§ Given instruction: Rewrite these lines with "search magnifier icon" changed to "magnifying glass icon" everywhere it occurs, keeping everything else the same.

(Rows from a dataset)
==============================
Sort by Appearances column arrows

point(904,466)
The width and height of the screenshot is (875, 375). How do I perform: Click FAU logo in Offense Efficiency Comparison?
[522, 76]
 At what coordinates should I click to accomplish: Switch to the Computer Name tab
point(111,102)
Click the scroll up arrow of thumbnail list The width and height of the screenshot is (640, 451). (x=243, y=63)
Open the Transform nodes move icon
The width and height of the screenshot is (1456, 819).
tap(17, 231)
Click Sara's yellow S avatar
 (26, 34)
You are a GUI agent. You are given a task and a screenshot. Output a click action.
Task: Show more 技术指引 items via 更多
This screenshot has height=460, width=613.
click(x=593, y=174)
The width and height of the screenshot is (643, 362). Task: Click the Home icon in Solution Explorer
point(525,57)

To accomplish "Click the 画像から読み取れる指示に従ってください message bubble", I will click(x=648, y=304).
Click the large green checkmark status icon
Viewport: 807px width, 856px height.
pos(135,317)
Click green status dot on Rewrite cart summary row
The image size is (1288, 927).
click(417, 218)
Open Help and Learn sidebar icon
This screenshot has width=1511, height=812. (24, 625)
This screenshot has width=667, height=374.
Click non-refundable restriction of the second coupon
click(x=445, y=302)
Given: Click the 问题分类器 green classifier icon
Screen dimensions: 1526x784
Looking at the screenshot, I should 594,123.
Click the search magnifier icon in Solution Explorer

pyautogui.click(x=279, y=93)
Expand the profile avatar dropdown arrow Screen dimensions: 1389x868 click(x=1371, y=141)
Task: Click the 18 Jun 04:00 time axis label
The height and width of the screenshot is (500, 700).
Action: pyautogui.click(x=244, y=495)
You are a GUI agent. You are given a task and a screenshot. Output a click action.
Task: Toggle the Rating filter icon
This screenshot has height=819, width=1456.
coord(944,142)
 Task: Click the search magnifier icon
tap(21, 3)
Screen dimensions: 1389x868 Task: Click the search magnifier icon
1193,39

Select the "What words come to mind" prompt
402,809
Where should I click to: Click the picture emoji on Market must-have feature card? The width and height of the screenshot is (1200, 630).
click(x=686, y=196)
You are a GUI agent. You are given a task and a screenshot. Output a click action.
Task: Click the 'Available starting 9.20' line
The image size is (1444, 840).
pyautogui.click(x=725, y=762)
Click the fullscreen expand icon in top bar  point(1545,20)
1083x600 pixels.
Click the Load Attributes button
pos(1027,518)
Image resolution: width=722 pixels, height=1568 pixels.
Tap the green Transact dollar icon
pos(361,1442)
==============================
§ Task answer:
Sort by Appearances column arrows

point(904,466)
The width and height of the screenshot is (875, 375). How do I perform: Click FAU logo in Offense Efficiency Comparison?
[522, 76]
 At what coordinates should I click to accomplish: Switch to the Computer Name tab
point(111,102)
Click the scroll up arrow of thumbnail list The width and height of the screenshot is (640, 451). (x=243, y=63)
Open the Transform nodes move icon
The width and height of the screenshot is (1456, 819).
tap(17, 231)
Click Sara's yellow S avatar
 (26, 34)
You are a GUI agent. You are given a task and a screenshot. Output a click action.
Task: Show more 技术指引 items via 更多
This screenshot has height=460, width=613.
click(x=593, y=174)
The width and height of the screenshot is (643, 362). Task: Click the Home icon in Solution Explorer
point(525,57)

To accomplish "Click the 画像から読み取れる指示に従ってください message bubble", I will click(x=648, y=304).
Click the large green checkmark status icon
Viewport: 807px width, 856px height.
pos(135,317)
Click green status dot on Rewrite cart summary row
The image size is (1288, 927).
click(417, 218)
Open Help and Learn sidebar icon
This screenshot has width=1511, height=812. (24, 625)
This screenshot has width=667, height=374.
Click non-refundable restriction of the second coupon
click(x=445, y=302)
Given: Click the 问题分类器 green classifier icon
Screen dimensions: 1526x784
Looking at the screenshot, I should 594,123.
Click the magnifying glass icon in Solution Explorer

pyautogui.click(x=279, y=93)
Expand the profile avatar dropdown arrow Screen dimensions: 1389x868 click(x=1371, y=141)
Task: Click the 18 Jun 04:00 time axis label
The height and width of the screenshot is (500, 700).
Action: pyautogui.click(x=244, y=495)
You are a GUI agent. You are given a task and a screenshot. Output a click action.
Task: Toggle the Rating filter icon
This screenshot has height=819, width=1456.
coord(944,142)
 Task: Click the magnifying glass icon
tap(21, 3)
Screen dimensions: 1389x868 Task: Click the magnifying glass icon
1193,39

Select the "What words come to mind" prompt
402,809
Where should I click to: Click the picture emoji on Market must-have feature card? The width and height of the screenshot is (1200, 630).
click(x=686, y=196)
You are a GUI agent. You are given a task and a screenshot. Output a click action.
Task: Click the 'Available starting 9.20' line
The image size is (1444, 840).
pyautogui.click(x=725, y=762)
Click the fullscreen expand icon in top bar  point(1545,20)
1083x600 pixels.
Click the Load Attributes button
pos(1027,518)
Image resolution: width=722 pixels, height=1568 pixels.
Tap the green Transact dollar icon
pos(361,1442)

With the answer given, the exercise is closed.